2008年、3代目W204型CクラスのAMGモデルが上陸している。アウディRS4、BMW M3クーぺの後を追うように、C63AMGはV型8気筒エンジンを搭載して登場、ハイパフォーマンスカー市場に敢然と討って出た。Motor Magazine誌では、この史上最強のCクラスに注目、アウディRS4、BMW M3クーぺとの違いを考察しながら試乗を行っている。(以下の試乗記は、Motor Magazine 2008年7月号より)

引き締まった足まわりは高いボディ剛性の賜物

もっとも、その盤石ぶりと引き換えに街中での乗り心地はしなやかとは言い難く、路面の細かな凹凸や段差を忠実に拾ってしまう。試乗車が履いていた19インチのタイヤ&ホイールのせいもあるのかもしれない。首都高速の路面の継ぎ目などもいちいち跳ねてしまう。電子制御式ダンパーのEDCが上質な乗り心地を実現しているM3との違いはここでも顕著と言える。

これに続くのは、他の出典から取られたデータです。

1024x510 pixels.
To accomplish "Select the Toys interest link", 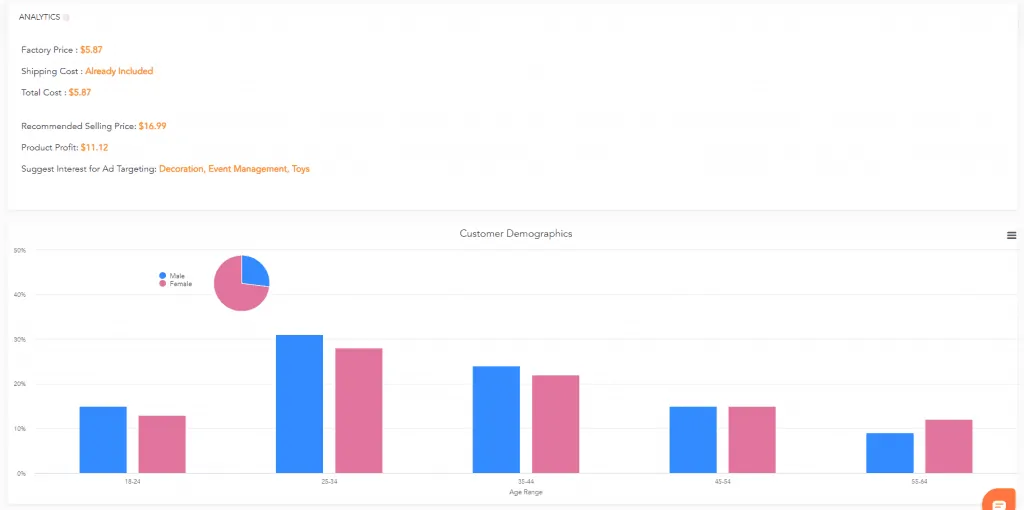I will point(300,169).
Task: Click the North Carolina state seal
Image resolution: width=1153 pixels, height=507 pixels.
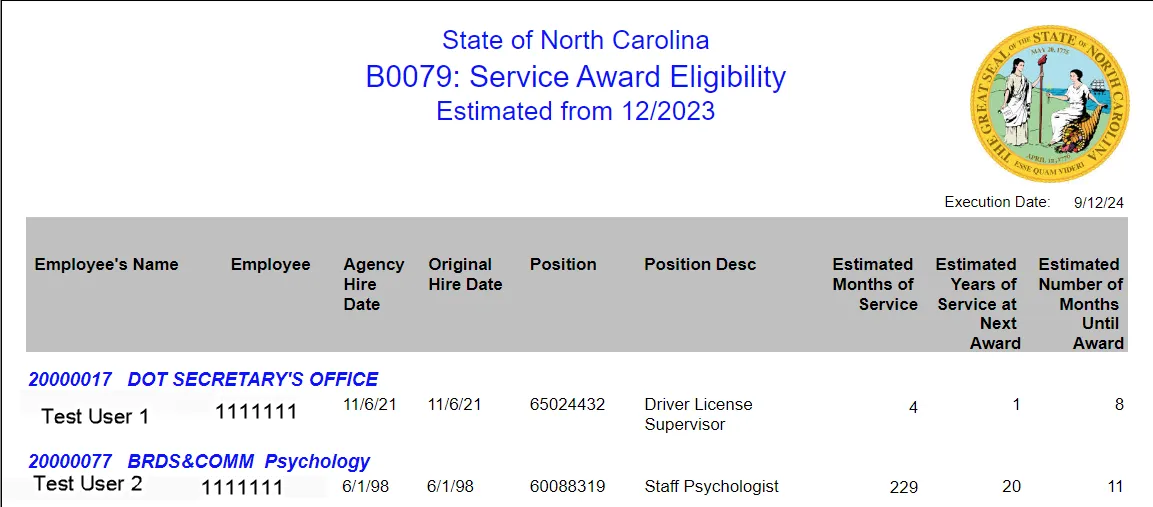Action: [x=1049, y=104]
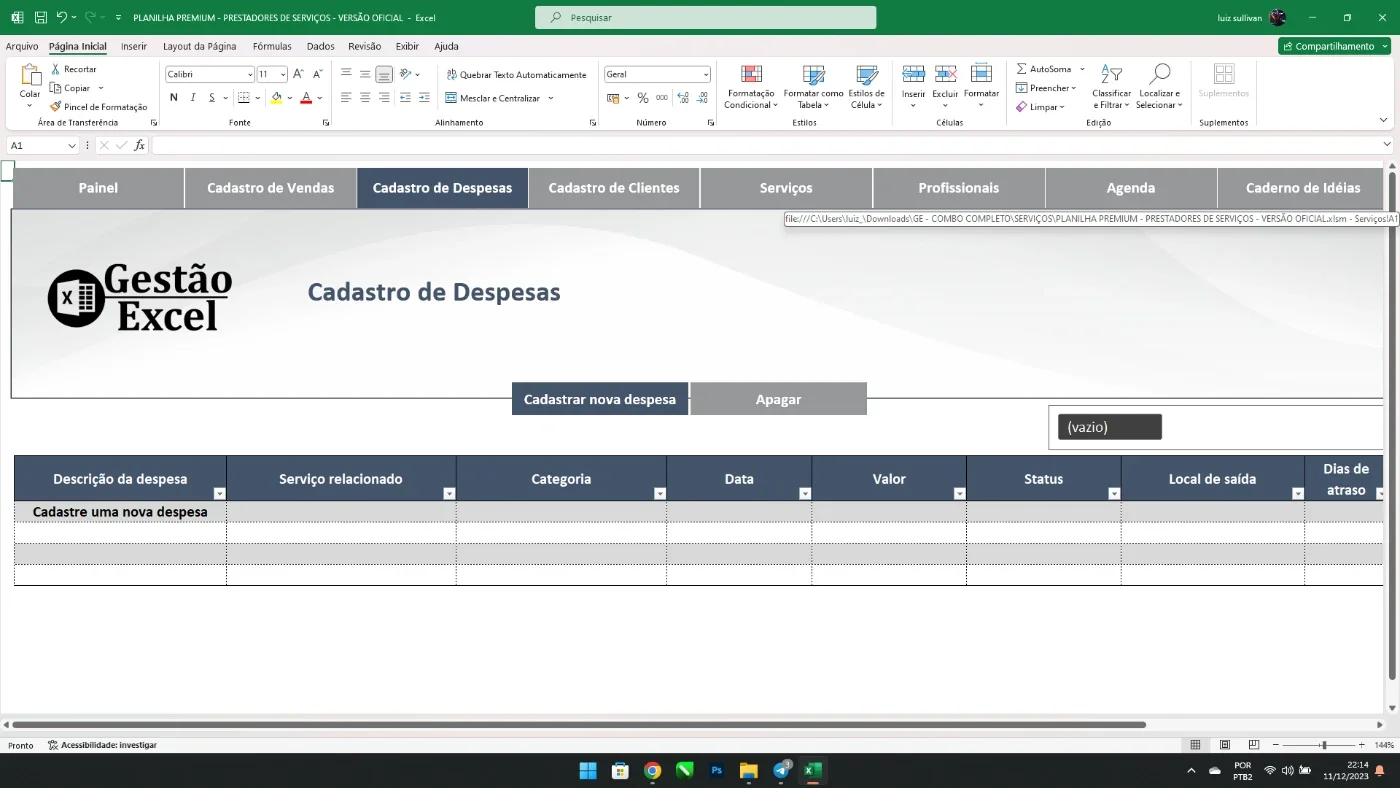The width and height of the screenshot is (1400, 788).
Task: Click Classificar e Filtrar icon
Action: click(1111, 74)
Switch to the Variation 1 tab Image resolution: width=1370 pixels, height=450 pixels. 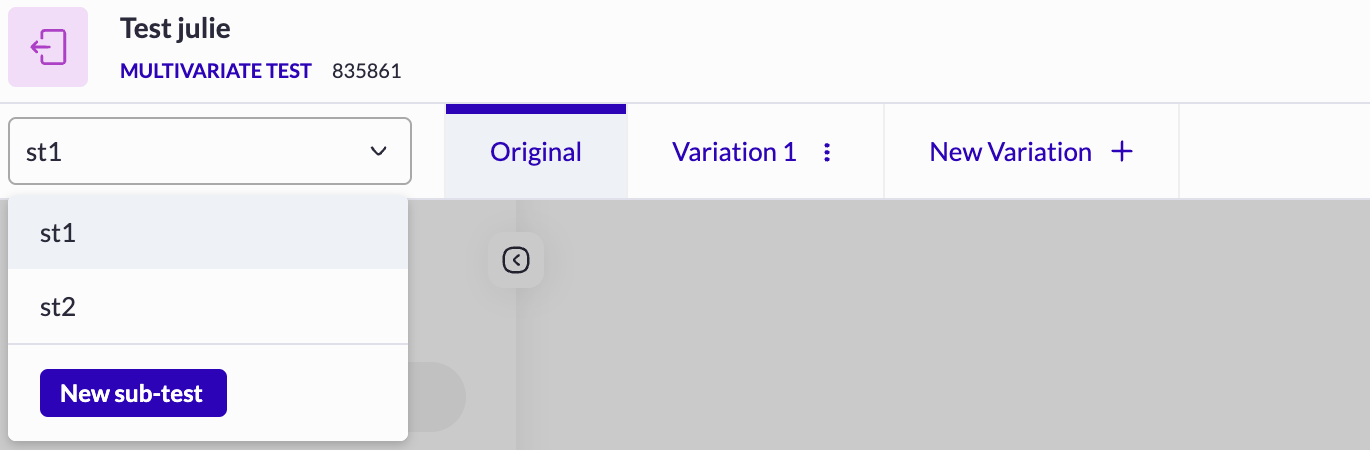click(x=734, y=152)
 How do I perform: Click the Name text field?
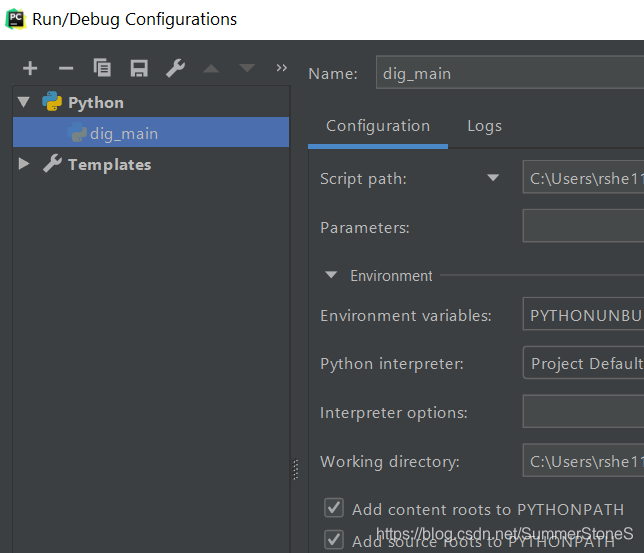point(510,73)
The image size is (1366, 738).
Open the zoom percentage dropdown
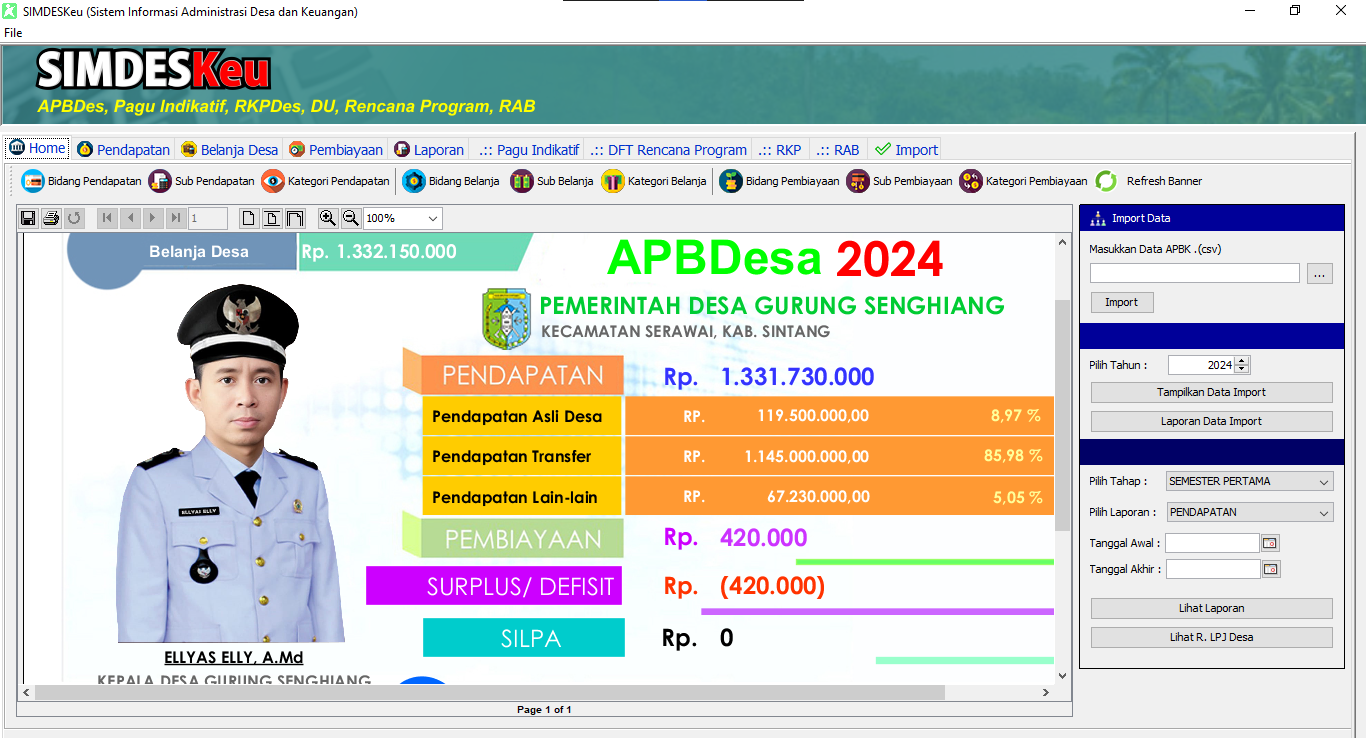click(x=433, y=218)
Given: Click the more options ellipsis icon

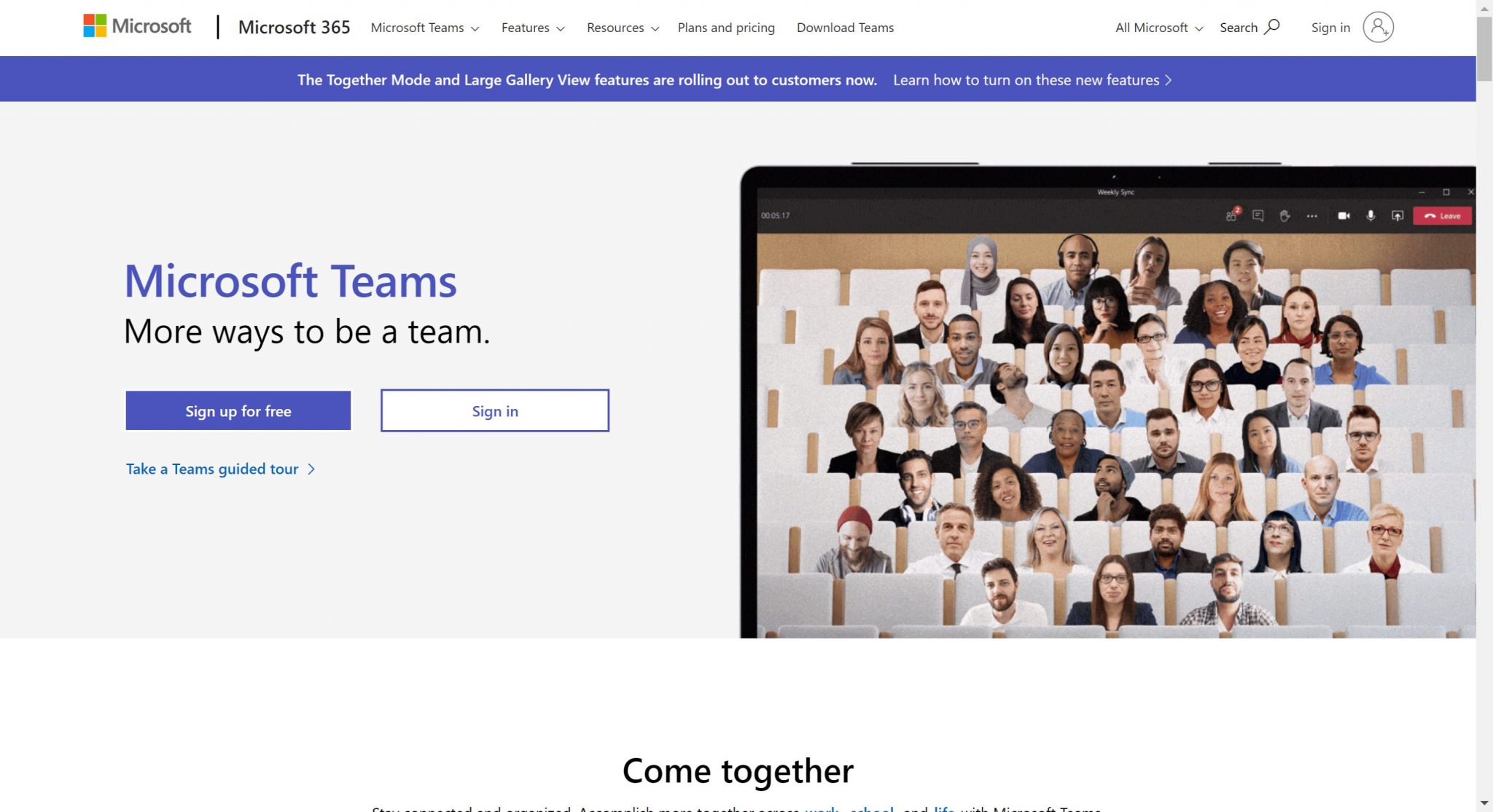Looking at the screenshot, I should click(x=1311, y=215).
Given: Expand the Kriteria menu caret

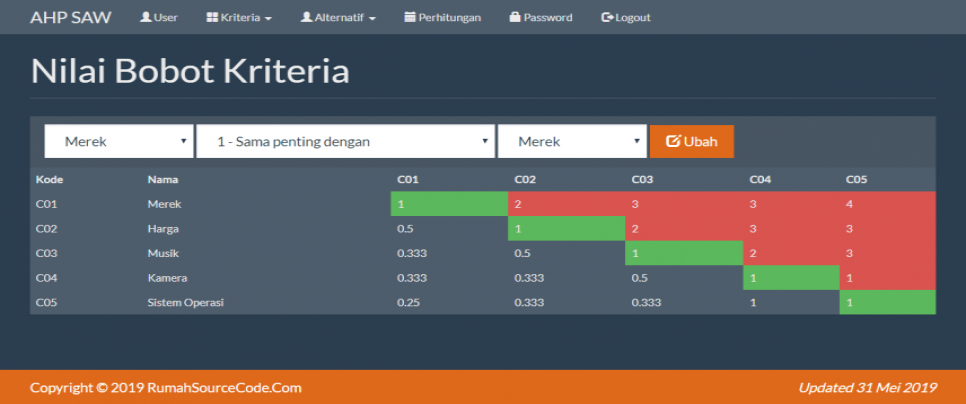Looking at the screenshot, I should [x=268, y=19].
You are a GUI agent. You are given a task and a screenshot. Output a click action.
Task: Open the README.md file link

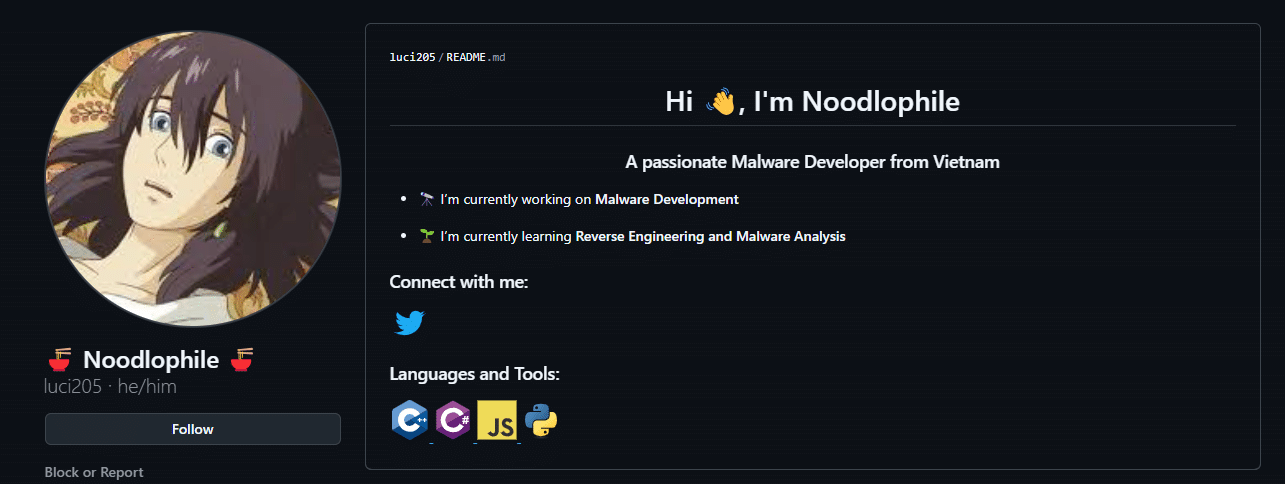[x=475, y=57]
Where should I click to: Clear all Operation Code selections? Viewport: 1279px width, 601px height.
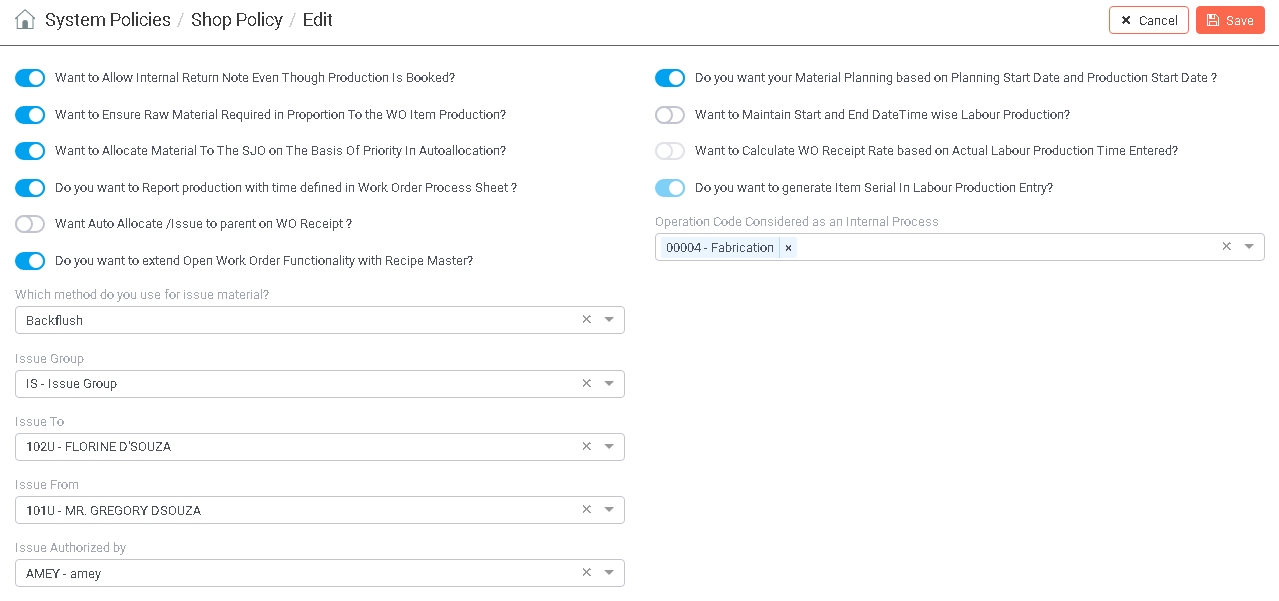(x=1226, y=247)
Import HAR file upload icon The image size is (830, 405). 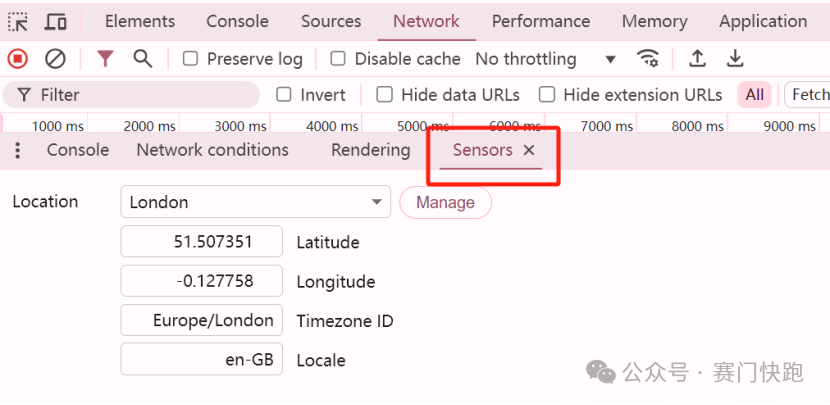pyautogui.click(x=698, y=59)
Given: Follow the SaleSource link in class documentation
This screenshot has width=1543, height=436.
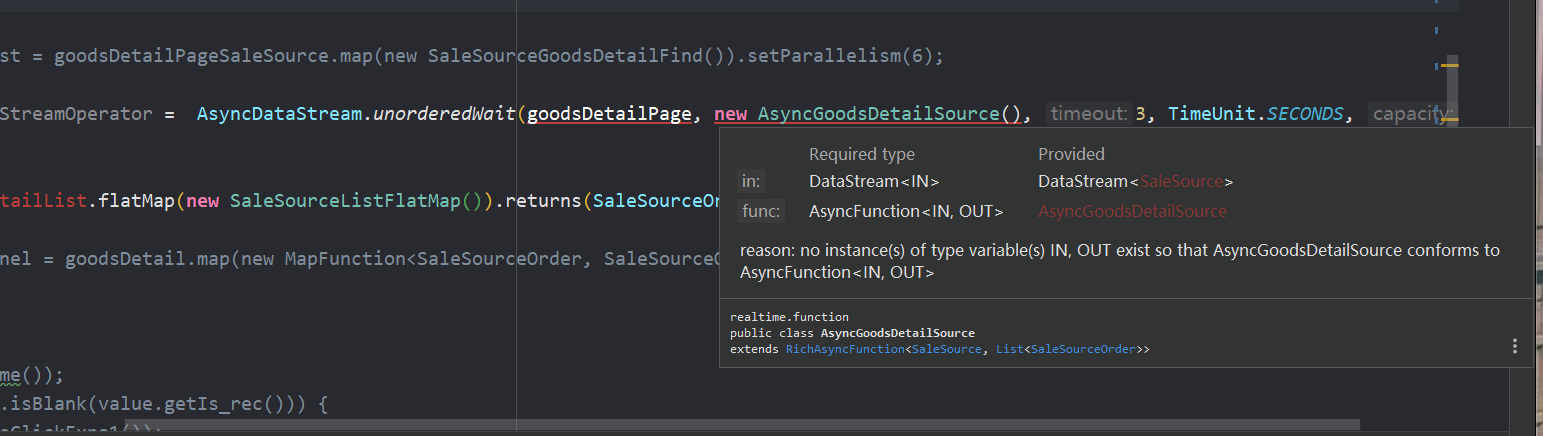Looking at the screenshot, I should (946, 349).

ただし、それもただ闇雲に硬いわけではなく、目地段差などで跳ねた後、着地の際には短いストロークの中でしっかり足を沈ませて急激な接地性の変化を抑えている。IS Fのように跳ねっぱなしというわけではない。それどころか単に硬いだけのC300アバンギャルドSと較べても、引き締まっているという表現が適当だと思えるくらいだ。それはボディからステアリングからサスペンションまで、すべてにきわめて高い剛性感の賜物でもある。

いずれにせよ、硬いから不満なのかと言えば、要はそんなことはない。十分許容範囲だと言ったら矛盾して聞こえるだろうか。だが、これはAMGなのだ。こうしたハイパフォーマンスカーの乗り心地には色々な評価軸があるだろうが、いわゆる快適性を重視するならば選択肢は他にもある。AMGに求めるべきはそこではないはず。乗り心地が良いに越したことはないが、八方美人で中途半端になるより、この方が余程いいというのが僕のスタンスだと理解していただければと思う。

もちろん、硬い乗り心地を納得させるには、それだけの果実が必要だ。C63AMGの場合、それは言うまでもなく運動性能の良さということになる。そして、それは見事に達成されていると言っていい。

しかも、それは飛ばさなければわからないというものではない。車速感応式のAMGスポーツステアリングは、ベース車の14.5:1から13.5:1へとギア比を速めたおかげもあって、軽くはないはずのノーズを鋭くインへと抉り込ませる。V型8気筒エンジンの存在を意識させない、というほどではない。しかし妙に突っ張ることのない自然な手応えで外輪を沈み込ませ、タイヤのグリップをしっかり引き出した自然なターンインの姿勢に持ち込めたならば、まさにこっちのものだ。

しかし嬉しくさせるのはその鋭さよりも、むしろその時の豊かなフィードバックの方である。ベースのCクラスは軽い操舵感の一方で路面感覚が今ひとつ頼りないのだが、C63AMGはまるで掌にタイヤの状況が余さず伝わってくるような感覚を示す。ゆっくり走っていても気持ち良く、クルマとのこの上ない一体感に浸れるのは、まさにそのおかげ。これはM3にもRS4にも、IS Fにも圧倒的に勝る部分である。

もちろん、その真髄に触れたいと願うなら、ブレーキングをもう少し遅らせて、そしてもうワンテンポ早くアクセルを踏み込んでみればいい。オン/オフに加えてスポーツモードを用意した3モードESPは、スポーツに設定だ。

制動性能は文句なし。タッチも剛性感に富み自在にコントロールできる。ステアリングを切り込み、姿勢が多少不安定になっても、スポーツモードではある程度までその動きを許容してくれる。要はそれを利用してクルマを曲げることを楽しめるのである。

向きが変わったらアクセルオン。この時のトラクションも素晴らしい。そのソリッドな接地感は、多少乱暴に踏みつけてもその大出力を確実に路面に伝え、クルマを前に進めてくれる。今操っているのが457psのFRだということ、何度も忘れそうになってしまった。

画像: 3本スポークのAMGパフォーマンスステアリングホイールは直径365mm。フラットボトムデザインを採用し、パドルシフトも装備される。

3本スポークのAMGパフォーマンスステアリングホイールは直径365mm。フラットボトムデザインを採用し、パドルシフトも装備される。